Après un périple en bus de 15h jusqu’à l’Isère du fait des manifestations agricoles qui émaillent les routes de France, le Stado TPR a livré un véritable combat face au CSBJ. Les bigourdans repartent de Rajon avec un point de bonus défensif (défaite 16-10) qui comptera au moment de faire les comptes. Filipe Manu était totalement de cet avis concernant l état d’esprit qui émaillait les pyrénéens après la lourde défaite à Nice. Tarbes qui est à égalité de points avec le premier relégable au bout de 17 journées, va entrer en mode commando pour effectuer la saison prochaine, une cinquième saison consécutive en Nationale.

Vous ne passez pas loin d’une très belle performance ici à Rajon. J’imagine qu’il doit y avoir des regrets ?
Bien sûr, c’est toujours triste, c’est dommage qu’on n’arrive pas à sortir avec la victoire mais ça fait partie du jeu. Ça a été dur dès le premier coup d’envoi jusqu’à la 80e minute.

Vous avez livré un gros match, est-ce que vous aviez envie de vous rattraper après Blagnac et Nice ?
Oui, évidemment. Après ces deux matchs où on est un peu passé à côté, on a senti qu’il fallait qu’on sorte notre meilleur côté aujourd’hui et qu’on ramène un résultat.

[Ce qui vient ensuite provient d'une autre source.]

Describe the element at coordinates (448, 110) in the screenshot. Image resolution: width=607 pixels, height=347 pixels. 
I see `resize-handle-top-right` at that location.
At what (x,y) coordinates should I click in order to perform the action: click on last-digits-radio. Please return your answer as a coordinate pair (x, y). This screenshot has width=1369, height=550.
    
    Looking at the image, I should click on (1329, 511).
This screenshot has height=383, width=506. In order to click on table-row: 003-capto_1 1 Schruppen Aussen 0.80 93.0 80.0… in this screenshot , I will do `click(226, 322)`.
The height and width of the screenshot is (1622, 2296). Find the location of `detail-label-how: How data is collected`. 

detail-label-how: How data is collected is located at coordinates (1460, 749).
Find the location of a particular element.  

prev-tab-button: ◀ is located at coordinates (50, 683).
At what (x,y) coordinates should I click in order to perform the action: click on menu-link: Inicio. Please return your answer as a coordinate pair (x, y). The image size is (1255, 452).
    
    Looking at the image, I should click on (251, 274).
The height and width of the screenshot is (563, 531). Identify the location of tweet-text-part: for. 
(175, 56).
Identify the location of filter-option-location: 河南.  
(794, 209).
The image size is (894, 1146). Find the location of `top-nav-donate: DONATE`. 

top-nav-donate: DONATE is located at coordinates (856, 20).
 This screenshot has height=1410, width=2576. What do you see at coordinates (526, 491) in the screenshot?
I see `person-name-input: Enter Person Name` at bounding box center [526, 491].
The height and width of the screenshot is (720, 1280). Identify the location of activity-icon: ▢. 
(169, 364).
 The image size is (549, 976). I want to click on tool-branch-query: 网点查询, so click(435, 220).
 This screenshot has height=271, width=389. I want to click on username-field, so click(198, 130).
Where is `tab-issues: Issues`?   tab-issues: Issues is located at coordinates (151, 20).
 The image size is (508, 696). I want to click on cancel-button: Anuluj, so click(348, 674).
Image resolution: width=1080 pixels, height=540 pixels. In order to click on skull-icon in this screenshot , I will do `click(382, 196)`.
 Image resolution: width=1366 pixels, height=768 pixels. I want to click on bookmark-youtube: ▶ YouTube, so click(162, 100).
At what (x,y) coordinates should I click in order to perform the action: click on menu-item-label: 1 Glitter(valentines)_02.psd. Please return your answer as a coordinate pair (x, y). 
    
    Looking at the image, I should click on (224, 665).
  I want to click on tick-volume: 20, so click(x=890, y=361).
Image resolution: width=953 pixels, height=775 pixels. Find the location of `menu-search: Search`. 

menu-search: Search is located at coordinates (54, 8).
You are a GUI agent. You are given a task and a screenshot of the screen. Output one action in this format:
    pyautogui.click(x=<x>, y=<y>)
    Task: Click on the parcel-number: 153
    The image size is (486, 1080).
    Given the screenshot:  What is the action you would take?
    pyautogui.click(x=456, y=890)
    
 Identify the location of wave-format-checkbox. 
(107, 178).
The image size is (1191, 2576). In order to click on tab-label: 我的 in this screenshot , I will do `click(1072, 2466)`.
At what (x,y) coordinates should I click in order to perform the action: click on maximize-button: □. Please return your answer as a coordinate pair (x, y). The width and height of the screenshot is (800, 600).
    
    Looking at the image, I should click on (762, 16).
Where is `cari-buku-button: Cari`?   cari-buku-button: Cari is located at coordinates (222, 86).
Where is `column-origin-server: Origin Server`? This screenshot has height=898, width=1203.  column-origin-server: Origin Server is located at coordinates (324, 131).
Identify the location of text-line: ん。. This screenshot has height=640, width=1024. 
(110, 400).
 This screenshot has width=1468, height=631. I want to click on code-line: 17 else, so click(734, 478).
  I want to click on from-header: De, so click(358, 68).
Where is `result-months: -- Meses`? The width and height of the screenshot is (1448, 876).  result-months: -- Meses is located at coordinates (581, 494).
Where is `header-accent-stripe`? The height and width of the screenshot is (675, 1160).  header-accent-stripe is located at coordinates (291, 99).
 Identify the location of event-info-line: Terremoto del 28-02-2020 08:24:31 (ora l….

Vous aviez envie de montrer que vous n’étiez pas qu’une équipe qui joue la relégation ?
Exactement mais en vrai, nous ne sommes pas du tout une équipe de relégation. Ça a été un peu compliqué les deux semaines précédentes mais on voulait montrer à tout le monde que nous sommes toujours présents et toujours dans le championnat.

Comment as-tu trouvé cette équipe du CSBJ ?
Toujours pareil, ils n’ont pas changé depuis que j’y étais en 2011 / 2012. Il y a toujours un esprit qui est quand même irréprochable, tous les gens autour du club sont toujours gentils. Quand nous sommes arrivés, on a fait une petite balade en marchant ce matin et tous les dirigeants nous ont accueillis comme il fallait, même plus. C’est toujours la mentalité de Bourgoin.

Ça te fait toujours quelque chose de revenir ici ?
Ah oui ! Comme on dit à Bourgoin » Berjallien un jour, Berjallien toujours » donc ça me fait plaisir de revenir dans le coin et de jouer contre eux. Dommage que ce fût contre mais c’est comme ça, ça fait toujours plaisir.

Comment est-ce que tu te sens physiquement ? Car tu es encore là
Comme nous on dit dans le sud » un pied devant l’autre « , c’est le plus important et on verra comment ça roule après (sourire).